22 juillet 2022 | Daniela Bovolenta | Bitter Winter

Affirmer, lors d’un litige commercial, qu’il « ne suit que Jésus » et n’accorde pas de réductions aux membres des ordres ascétiques soufis a suffi pour obtenir une condamnation à la peine capitale.

Le 4 juillet 2022, un tribunal de session de Lahore, au Pakistan, a condamné à mort pour blasphème un chrétien appelé Ashfaq Masih. Cette décision fait suite à une décision similaire prise le 11 juin, lorsque la Haute Cour a confirmé la peine de mort dans une affaire concernant deux frères chrétiens, Amoon et Qaiser Ayub.

La famille de Masih a publié une déclaration dans laquelle l’homme explique ce qui s’est passé en juin 2017, lorsqu’il a été arrêté. Il est en prison depuis lors, sauf lorsqu’en novembre 2019, il a été accompagné par la police, menotté, aux funérailles de sa mère.

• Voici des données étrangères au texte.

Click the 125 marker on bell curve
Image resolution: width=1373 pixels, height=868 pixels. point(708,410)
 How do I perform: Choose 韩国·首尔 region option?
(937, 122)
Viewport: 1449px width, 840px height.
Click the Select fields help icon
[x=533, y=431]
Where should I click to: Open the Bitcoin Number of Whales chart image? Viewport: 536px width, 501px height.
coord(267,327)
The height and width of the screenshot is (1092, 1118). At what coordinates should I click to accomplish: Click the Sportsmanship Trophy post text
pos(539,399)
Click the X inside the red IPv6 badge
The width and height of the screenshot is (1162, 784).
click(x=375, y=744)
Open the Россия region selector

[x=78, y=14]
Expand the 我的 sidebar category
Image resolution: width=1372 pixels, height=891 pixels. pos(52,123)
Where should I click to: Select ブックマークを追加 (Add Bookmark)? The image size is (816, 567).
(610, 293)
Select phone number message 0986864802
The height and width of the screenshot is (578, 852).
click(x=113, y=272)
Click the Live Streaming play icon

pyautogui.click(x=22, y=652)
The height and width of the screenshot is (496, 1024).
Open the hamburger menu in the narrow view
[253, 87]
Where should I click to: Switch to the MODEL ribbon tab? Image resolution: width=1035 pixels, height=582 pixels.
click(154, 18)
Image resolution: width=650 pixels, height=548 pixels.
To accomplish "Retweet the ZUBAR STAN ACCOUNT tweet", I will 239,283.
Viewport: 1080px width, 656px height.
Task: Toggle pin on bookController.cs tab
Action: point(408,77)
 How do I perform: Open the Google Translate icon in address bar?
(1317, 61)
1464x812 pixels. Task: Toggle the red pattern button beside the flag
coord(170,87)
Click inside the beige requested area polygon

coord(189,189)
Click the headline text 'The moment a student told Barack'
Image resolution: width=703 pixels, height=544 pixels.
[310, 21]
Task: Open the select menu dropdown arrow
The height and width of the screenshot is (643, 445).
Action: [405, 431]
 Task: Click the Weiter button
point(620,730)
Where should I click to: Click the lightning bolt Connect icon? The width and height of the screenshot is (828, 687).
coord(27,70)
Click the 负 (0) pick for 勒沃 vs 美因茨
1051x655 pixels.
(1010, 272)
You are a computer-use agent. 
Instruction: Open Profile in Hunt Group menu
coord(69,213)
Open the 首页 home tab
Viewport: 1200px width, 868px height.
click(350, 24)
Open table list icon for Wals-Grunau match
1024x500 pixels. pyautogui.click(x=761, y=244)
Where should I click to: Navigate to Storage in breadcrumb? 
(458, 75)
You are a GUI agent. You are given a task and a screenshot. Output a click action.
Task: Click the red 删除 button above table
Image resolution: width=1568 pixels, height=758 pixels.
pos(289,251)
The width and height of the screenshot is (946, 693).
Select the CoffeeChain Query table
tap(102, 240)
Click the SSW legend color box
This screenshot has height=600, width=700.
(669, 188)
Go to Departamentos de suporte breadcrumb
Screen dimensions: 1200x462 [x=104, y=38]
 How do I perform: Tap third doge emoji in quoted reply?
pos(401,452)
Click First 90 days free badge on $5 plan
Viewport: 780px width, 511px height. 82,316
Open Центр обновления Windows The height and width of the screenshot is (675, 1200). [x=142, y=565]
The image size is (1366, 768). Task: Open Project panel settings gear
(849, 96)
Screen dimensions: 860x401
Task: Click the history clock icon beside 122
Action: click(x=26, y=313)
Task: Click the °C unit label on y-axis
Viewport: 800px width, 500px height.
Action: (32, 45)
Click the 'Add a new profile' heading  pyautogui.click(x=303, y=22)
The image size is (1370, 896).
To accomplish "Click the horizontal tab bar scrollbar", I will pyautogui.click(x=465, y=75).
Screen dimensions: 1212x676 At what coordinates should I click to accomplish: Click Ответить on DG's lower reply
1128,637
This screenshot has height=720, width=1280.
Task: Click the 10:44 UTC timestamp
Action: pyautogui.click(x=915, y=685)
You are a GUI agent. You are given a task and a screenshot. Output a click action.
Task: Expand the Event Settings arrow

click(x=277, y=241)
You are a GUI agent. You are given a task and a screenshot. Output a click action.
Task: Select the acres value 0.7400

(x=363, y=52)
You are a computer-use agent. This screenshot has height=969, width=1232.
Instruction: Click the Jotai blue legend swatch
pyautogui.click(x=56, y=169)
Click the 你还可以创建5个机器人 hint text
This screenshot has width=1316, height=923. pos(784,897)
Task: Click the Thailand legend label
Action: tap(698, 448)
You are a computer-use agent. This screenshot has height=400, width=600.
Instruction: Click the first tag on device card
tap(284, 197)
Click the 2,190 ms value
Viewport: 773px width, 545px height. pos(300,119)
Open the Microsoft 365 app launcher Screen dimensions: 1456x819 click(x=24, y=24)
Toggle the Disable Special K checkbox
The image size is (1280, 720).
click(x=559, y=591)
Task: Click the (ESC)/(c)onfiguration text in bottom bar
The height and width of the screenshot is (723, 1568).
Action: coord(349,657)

« Je suis innocent, a déclaré Masih, l’affaire qui m’est reprochée est sans fondement, fausse et frivole, et a été montée contre moi juste pour détruire mon entreprise. Mon affaire marchait bien, et j’étais très heureux, mais Muhammad Naveed, qui est également mécanicien moto et avait ouvert un magasin devant moi, était jaloux parce que mon affaire marchait bien et avait une bonne réputation dans la région. Nous nous étions déjà disputés quelques jours avant l’incident. Et il m’avait menacé de lourdes conséquences. Le jour de l’incident, je me suis disputé avec Muhammad Irfan, qui refusait de me payer après avoir fait réparer son vélo. Lorsque j’ai demandé à Irfan de payer la facture convenue, il a répondu en disant : “Je suis un disciple de Peer Fakhir (ascètes musulmans soufis) et je ne demande pas la facture”. J’ai insisté pour payer mon addition et j’ai dit que je ne suivais personne d’autre que Jésus, et que le statut religieux de cet homme ne m’intéressait donc pas. »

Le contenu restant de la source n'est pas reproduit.